Required work:
Within the records below is a range that opens at the line with "Governance (111, 2446)" and closes at the line with "Quentin Herreros". Return that range word for word, both ends included, and only that range.

Material provided:
"""

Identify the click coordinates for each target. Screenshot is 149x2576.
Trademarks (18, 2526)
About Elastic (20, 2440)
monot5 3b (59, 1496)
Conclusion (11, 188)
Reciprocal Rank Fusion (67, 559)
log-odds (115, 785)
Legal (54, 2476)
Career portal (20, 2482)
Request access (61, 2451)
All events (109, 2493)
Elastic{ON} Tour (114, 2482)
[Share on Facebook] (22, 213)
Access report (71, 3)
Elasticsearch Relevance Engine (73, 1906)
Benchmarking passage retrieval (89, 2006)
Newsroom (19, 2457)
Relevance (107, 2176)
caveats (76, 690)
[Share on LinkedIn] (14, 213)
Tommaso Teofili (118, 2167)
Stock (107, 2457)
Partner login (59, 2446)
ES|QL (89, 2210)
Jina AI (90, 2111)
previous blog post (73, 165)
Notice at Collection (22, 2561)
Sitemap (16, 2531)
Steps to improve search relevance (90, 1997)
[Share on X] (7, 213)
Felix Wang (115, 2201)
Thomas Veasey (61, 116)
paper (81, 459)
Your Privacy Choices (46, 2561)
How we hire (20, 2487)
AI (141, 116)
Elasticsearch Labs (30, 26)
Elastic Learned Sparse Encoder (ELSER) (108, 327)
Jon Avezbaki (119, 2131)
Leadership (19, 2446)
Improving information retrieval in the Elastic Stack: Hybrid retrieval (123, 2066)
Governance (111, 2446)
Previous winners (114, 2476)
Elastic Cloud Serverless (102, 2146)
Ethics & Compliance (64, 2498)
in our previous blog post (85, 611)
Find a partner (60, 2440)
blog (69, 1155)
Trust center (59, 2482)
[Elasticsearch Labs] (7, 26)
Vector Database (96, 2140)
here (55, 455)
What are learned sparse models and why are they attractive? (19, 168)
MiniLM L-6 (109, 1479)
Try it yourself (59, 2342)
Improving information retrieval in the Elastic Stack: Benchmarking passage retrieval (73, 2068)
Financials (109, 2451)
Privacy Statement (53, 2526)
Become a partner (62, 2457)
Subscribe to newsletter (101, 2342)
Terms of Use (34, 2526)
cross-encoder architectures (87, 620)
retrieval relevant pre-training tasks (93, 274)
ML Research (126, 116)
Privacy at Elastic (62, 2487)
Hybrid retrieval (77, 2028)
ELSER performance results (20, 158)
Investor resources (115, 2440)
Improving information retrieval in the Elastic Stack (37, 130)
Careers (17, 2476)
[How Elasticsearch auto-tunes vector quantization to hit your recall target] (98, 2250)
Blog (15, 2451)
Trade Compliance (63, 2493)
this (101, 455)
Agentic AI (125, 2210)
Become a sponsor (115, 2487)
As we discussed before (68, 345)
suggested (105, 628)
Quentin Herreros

"""
"""

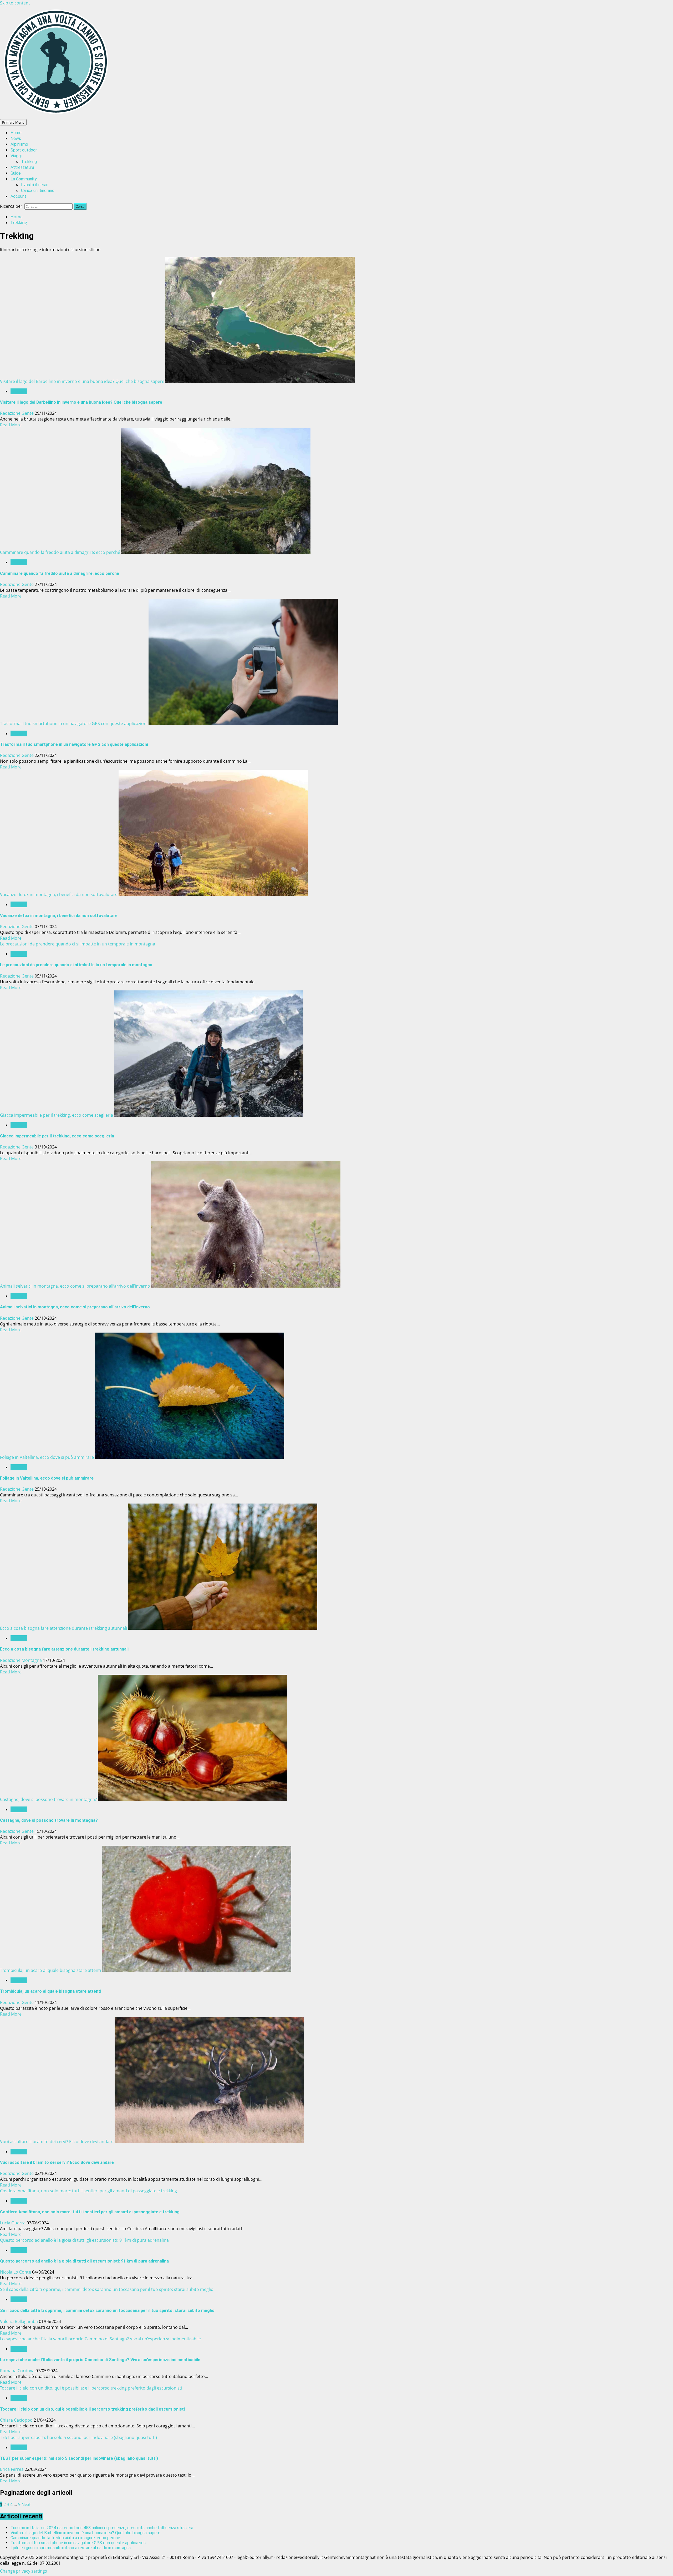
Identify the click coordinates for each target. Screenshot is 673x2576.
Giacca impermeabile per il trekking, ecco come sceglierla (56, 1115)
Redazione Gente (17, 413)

"""

Answer below:
Governance (111, 2446)
Previous winners (114, 2476)
Elastic Cloud Serverless (102, 2146)
Ethics & Compliance (64, 2498)
in our previous blog post (85, 611)
Find a partner (60, 2440)
blog (69, 1155)
Trust center (59, 2482)
[Elasticsearch Labs] (7, 26)
Vector Database (96, 2140)
here (55, 455)
What are learned sparse models and why are they attractive? (19, 168)
MiniLM L-6 (109, 1479)
Try it yourself (59, 2342)
Improving information retrieval in the Elastic Stack: Benchmarking passage retrieval (73, 2068)
Financials (109, 2451)
Privacy Statement (53, 2526)
Become a partner (62, 2457)
Subscribe to newsletter (101, 2342)
Terms of Use (34, 2526)
cross-encoder architectures (87, 620)
retrieval relevant pre-training tasks (93, 274)
ML Research (126, 116)
Privacy at Elastic (62, 2487)
Hybrid retrieval (77, 2028)
ELSER performance results (20, 158)
Investor resources (115, 2440)
Improving information retrieval in the Elastic Stack (37, 130)
Careers (17, 2476)
[How Elasticsearch auto-tunes vector quantization to hit your recall target] (98, 2250)
Blog (15, 2451)
Trade Compliance (63, 2493)
this (101, 455)
Agentic AI (125, 2210)
Become a sponsor (115, 2487)
As we discussed before (68, 345)
suggested (105, 628)
Quentin Herreros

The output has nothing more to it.